Excerpt Block Start
Food Waste Prevention Week: How can gene-edited crops reduce food waste?

gene-edited crops

Food Waste Prevention Week (FWPW) is being celebrated nationwide for the first time this year. Started in 2020 in California, this year’s is being celebrated from April 10-16. The event gained traction in Florida after a school administrator was horrified by the amount of cafeteria food waste she saw. She did a waste audit with students, showing them how much unopened food had been discarded. From there, FWPW began to take off around the country. Each year has seen increased interest in promoting food waste prevention methods through events and contests.

Many foods are discarded before reaching the consumer. Estimates show that 7% of postharvest losses occur on the farm, meaning that imperfect foods are thrown away before ever reaching a grocery store. From those that do, more than double that number (17-18%) are wasted by consumer-facing businesses such as restaurants, cafeterias, and households. The biotech industry is seeking to rectify the food waste problem by editing the genes of produce to make them last longer and look better. Such improvements could significantly reduce food waste.

Increased shelf life and reduced greenhouse gas emissions

Gene-edited crops aim to reduce food waste. In 2015, the J.R Simplot Company developed the Innate Potato, a breed of potato that does not bruise and emits less acrylamide, a toxin released when cooking potatoes that can be deadly at high levels. The company’s scientists used CRISPR-Cas9 technology to edit the potato genes, taking favorable traits from various breeds to achieve a product less susceptible to spoilage. The company estimates that $1.7B worth of fresh potatoes are wasted each year due to poor storage and shelf life and believes that its potato can prevent food waste. In 2015, the Innate Potato received FDA approval. Simplot has also partnered with Plant Sciences, Inc. to edit the genes of strawberries to increase shelf life.

In 2016, a researcher at Penn State edited the genes of a white button mushroom to resist browning. It was able to sidestep FDA regulation because it did not qualify for oversight. However, a voluntary review may be requested to ensure consumers feel comfortable eating the product and show that the company did its due diligence.

Food waste contributes significantly to greenhouse gas emissions. There are a variety of programs aimed at tackling food waste by educating consumers and food waste professionals about sell by and expiration dates, encouraging excess food donations, and launching composting programs. However, biotech solutions like gene-edited crops are another key component as food that lasts longer offers a solution at the source of the problem.
Excerpt Block End
Entries supplied Block Start
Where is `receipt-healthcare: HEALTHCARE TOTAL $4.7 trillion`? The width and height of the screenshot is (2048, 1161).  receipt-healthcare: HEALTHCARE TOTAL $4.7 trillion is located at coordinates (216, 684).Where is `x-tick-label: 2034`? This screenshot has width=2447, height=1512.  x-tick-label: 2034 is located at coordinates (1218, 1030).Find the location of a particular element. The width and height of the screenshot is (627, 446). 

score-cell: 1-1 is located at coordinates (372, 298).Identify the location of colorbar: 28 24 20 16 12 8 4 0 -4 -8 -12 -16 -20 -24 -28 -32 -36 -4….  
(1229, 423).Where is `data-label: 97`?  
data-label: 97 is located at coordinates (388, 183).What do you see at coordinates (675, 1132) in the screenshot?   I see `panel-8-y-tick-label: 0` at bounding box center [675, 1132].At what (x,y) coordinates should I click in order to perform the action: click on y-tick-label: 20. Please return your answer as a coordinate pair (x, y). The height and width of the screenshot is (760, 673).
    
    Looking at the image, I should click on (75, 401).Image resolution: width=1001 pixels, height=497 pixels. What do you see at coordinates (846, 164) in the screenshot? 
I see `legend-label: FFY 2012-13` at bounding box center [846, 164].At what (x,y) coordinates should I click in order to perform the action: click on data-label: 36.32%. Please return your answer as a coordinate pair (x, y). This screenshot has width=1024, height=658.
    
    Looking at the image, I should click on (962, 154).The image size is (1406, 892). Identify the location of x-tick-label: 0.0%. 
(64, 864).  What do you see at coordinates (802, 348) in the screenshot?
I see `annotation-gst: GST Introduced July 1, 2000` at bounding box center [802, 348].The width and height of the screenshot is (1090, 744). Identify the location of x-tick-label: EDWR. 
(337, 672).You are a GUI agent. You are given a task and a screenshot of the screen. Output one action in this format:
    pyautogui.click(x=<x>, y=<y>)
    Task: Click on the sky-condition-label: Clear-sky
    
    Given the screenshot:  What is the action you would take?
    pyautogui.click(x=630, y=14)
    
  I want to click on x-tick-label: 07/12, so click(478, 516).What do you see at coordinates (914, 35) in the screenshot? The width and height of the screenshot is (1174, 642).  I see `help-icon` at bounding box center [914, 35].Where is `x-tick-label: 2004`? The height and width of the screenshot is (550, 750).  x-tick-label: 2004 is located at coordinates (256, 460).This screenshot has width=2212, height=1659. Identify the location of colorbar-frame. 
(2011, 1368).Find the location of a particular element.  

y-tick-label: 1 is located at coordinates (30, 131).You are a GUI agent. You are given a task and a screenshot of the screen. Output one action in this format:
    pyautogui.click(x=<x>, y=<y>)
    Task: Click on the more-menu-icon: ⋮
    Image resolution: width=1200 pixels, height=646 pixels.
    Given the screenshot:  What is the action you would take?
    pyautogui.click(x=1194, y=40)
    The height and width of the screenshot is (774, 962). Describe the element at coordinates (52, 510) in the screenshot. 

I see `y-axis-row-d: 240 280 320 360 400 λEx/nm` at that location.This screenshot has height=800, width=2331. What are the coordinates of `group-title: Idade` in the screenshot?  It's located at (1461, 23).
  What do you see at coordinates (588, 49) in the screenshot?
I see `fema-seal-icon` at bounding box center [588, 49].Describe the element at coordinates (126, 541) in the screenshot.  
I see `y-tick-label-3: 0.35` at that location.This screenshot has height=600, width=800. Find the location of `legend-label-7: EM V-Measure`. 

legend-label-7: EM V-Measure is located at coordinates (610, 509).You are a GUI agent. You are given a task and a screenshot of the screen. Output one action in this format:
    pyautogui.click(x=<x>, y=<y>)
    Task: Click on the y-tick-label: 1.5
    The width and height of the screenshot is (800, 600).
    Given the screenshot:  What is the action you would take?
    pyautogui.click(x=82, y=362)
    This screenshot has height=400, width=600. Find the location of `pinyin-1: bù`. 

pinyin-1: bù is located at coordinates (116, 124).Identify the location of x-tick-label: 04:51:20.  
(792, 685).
Entries supplied Block End
_Task prompt_
Repeat the food waste article word for word, starting at the words "Increased shelf life" and stopping after "increase shelf life.". Use only the food waste article, not the records.

_Response to the task_
Increased shelf life and reduced greenhouse gas emissions

Gene-edited crops aim to reduce food waste. In 2015, the J.R Simplot Company developed the Innate Potato, a breed of potato that does not bruise and emits less acrylamide, a toxin released when cooking potatoes that can be deadly at high levels. The company’s scientists used CRISPR-Cas9 technology to edit the potato genes, taking favorable traits from various breeds to achieve a product less susceptible to spoilage. The company estimates that $1.7B worth of fresh potatoes are wasted each year due to poor storage and shelf life and believes that its potato can prevent food waste. In 2015, the Innate Potato received FDA approval. Simplot has also partnered with Plant Sciences, Inc. to edit the genes of strawberries to increase shelf life.